> Excerpted data

* * *

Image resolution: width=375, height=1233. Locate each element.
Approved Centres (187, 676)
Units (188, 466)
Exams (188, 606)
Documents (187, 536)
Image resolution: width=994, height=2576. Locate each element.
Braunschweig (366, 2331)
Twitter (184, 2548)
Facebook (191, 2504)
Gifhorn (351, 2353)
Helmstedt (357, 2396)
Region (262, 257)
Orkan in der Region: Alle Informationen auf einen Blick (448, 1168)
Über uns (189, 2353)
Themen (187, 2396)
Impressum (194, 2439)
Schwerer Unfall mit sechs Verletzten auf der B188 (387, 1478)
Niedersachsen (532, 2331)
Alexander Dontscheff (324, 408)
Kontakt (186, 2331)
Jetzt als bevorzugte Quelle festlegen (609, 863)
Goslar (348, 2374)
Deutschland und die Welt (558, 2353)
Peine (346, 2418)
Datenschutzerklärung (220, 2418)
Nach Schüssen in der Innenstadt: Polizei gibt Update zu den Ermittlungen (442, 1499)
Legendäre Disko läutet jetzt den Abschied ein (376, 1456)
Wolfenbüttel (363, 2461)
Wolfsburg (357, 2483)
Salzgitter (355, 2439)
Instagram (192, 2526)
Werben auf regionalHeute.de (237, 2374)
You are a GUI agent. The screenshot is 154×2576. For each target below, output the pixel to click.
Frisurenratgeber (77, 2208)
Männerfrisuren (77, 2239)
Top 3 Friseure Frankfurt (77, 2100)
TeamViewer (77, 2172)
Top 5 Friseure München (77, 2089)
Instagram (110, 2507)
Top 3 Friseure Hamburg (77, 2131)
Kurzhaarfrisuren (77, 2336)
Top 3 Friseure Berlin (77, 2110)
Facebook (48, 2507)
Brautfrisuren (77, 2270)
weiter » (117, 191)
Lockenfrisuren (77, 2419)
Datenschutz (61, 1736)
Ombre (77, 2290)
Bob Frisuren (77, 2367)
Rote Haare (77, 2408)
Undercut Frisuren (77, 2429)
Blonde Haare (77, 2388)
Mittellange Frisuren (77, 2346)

* * *

> Task details
Your answer must consist of every line from the listing that holds the string "element".

> Written solution
Image resolution: width=375, height=1233. Locate each element.
Image resolution: width=994, height=2576. Locate each element.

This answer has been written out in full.